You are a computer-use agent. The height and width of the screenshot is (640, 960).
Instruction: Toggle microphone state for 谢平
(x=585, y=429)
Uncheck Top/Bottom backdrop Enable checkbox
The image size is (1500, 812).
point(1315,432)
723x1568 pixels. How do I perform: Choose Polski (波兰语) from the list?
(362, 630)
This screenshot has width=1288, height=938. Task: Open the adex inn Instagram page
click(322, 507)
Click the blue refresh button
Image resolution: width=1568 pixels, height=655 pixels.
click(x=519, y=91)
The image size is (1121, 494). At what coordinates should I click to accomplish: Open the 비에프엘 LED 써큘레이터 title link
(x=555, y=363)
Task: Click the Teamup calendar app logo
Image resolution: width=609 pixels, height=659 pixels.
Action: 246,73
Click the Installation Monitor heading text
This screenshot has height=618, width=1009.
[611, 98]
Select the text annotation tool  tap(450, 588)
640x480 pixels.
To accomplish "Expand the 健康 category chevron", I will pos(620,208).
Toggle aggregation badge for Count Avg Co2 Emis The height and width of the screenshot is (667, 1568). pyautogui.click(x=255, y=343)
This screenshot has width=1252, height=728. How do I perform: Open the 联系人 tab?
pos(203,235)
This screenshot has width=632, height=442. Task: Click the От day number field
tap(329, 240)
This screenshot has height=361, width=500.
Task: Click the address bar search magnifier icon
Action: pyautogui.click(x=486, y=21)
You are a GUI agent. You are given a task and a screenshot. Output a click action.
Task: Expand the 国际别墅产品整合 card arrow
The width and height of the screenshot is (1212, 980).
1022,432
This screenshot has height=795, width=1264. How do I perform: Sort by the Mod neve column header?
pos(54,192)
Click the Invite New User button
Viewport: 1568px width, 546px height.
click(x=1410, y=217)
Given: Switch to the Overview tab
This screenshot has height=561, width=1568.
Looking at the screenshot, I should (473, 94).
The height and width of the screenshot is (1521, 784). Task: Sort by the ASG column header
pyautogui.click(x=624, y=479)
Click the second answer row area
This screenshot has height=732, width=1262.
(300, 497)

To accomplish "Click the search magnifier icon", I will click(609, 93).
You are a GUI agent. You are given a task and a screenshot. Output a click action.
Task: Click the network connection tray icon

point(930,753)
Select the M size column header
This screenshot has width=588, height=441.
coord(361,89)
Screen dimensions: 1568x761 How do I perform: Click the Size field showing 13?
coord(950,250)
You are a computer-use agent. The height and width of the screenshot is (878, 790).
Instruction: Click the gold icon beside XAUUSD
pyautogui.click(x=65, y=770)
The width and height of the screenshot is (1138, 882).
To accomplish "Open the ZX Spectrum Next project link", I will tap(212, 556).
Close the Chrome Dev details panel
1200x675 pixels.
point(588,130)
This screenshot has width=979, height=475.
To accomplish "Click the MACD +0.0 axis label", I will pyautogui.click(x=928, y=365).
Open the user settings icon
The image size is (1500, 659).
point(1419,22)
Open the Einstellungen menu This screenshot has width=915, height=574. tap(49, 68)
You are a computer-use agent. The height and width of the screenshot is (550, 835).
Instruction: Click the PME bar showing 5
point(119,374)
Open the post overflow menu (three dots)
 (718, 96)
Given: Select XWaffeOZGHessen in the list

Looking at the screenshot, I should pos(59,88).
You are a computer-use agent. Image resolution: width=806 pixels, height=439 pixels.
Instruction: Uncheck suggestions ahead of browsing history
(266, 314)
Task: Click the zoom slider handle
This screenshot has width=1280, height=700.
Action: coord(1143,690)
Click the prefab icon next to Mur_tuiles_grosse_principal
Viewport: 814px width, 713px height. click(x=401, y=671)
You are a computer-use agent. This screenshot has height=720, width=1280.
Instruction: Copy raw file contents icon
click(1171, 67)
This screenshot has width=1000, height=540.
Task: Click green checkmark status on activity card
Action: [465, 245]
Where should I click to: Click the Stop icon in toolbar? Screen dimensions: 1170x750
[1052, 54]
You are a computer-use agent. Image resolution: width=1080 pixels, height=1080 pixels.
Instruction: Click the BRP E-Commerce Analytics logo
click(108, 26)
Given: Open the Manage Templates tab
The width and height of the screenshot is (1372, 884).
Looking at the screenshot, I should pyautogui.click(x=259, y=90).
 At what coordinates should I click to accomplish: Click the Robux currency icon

> **TO DO**:
Reproduce all of the entries above verbatim.

> **RESPONSE TO THIS EXERCISE**:
You are a computer-use agent. The height and width of the screenshot is (640, 960).
Instruction: Toggle microphone state for 谢平
(x=585, y=429)
Uncheck Top/Bottom backdrop Enable checkbox
The image size is (1500, 812).
point(1315,432)
723x1568 pixels. How do I perform: Choose Polski (波兰语) from the list?
(362, 630)
This screenshot has width=1288, height=938. Task: Open the adex inn Instagram page
click(322, 507)
Click the blue refresh button
Image resolution: width=1568 pixels, height=655 pixels.
click(x=519, y=91)
The image size is (1121, 494). At what coordinates should I click to accomplish: Open the 비에프엘 LED 써큘레이터 title link
(x=555, y=363)
Task: Click the Teamup calendar app logo
Image resolution: width=609 pixels, height=659 pixels.
Action: 246,73
Click the Installation Monitor heading text
This screenshot has height=618, width=1009.
[611, 98]
Select the text annotation tool  tap(450, 588)
640x480 pixels.
To accomplish "Expand the 健康 category chevron", I will pos(620,208).
Toggle aggregation badge for Count Avg Co2 Emis The height and width of the screenshot is (667, 1568). pyautogui.click(x=255, y=343)
This screenshot has width=1252, height=728. How do I perform: Open the 联系人 tab?
pos(203,235)
This screenshot has width=632, height=442. Task: Click the От day number field
tap(329, 240)
This screenshot has height=361, width=500.
Task: Click the address bar search magnifier icon
Action: pyautogui.click(x=486, y=21)
You are a GUI agent. You are given a task and a screenshot. Output a click action.
Task: Expand the 国际别墅产品整合 card arrow
The width and height of the screenshot is (1212, 980).
1022,432
This screenshot has height=795, width=1264. How do I perform: Sort by the Mod neve column header?
pos(54,192)
Click the Invite New User button
Viewport: 1568px width, 546px height.
click(x=1410, y=217)
Given: Switch to the Overview tab
This screenshot has height=561, width=1568.
Looking at the screenshot, I should (473, 94).
The height and width of the screenshot is (1521, 784). Task: Sort by the ASG column header
pyautogui.click(x=624, y=479)
Click the second answer row area
This screenshot has height=732, width=1262.
(300, 497)

To accomplish "Click the search magnifier icon", I will click(609, 93).
You are a GUI agent. You are given a task and a screenshot. Output a click action.
Task: Click the network connection tray icon

point(930,753)
Select the M size column header
This screenshot has width=588, height=441.
coord(361,89)
Screen dimensions: 1568x761 How do I perform: Click the Size field showing 13?
coord(950,250)
You are a computer-use agent. The height and width of the screenshot is (878, 790).
Instruction: Click the gold icon beside XAUUSD
pyautogui.click(x=65, y=770)
The width and height of the screenshot is (1138, 882).
To accomplish "Open the ZX Spectrum Next project link", I will tap(212, 556).
Close the Chrome Dev details panel
1200x675 pixels.
point(588,130)
This screenshot has width=979, height=475.
To accomplish "Click the MACD +0.0 axis label", I will pyautogui.click(x=928, y=365).
Open the user settings icon
The image size is (1500, 659).
point(1419,22)
Open the Einstellungen menu This screenshot has width=915, height=574. tap(49, 68)
You are a computer-use agent. The height and width of the screenshot is (550, 835).
Instruction: Click the PME bar showing 5
point(119,374)
Open the post overflow menu (three dots)
 (718, 96)
Given: Select XWaffeOZGHessen in the list

Looking at the screenshot, I should pos(59,88).
You are a computer-use agent. Image resolution: width=806 pixels, height=439 pixels.
Instruction: Uncheck suggestions ahead of browsing history
(266, 314)
Task: Click the zoom slider handle
This screenshot has width=1280, height=700.
Action: coord(1143,690)
Click the prefab icon next to Mur_tuiles_grosse_principal
Viewport: 814px width, 713px height. click(x=401, y=671)
You are a computer-use agent. This screenshot has height=720, width=1280.
Instruction: Copy raw file contents icon
click(1171, 67)
This screenshot has width=1000, height=540.
Task: Click green checkmark status on activity card
Action: [465, 245]
Where should I click to: Click the Stop icon in toolbar? Screen dimensions: 1170x750
[1052, 54]
You are a computer-use agent. Image resolution: width=1080 pixels, height=1080 pixels.
Instruction: Click the BRP E-Commerce Analytics logo
click(108, 26)
Given: Open the Manage Templates tab
The width and height of the screenshot is (1372, 884).
Looking at the screenshot, I should pyautogui.click(x=259, y=90).
 At what coordinates should I click to accomplish: Click the Robux currency icon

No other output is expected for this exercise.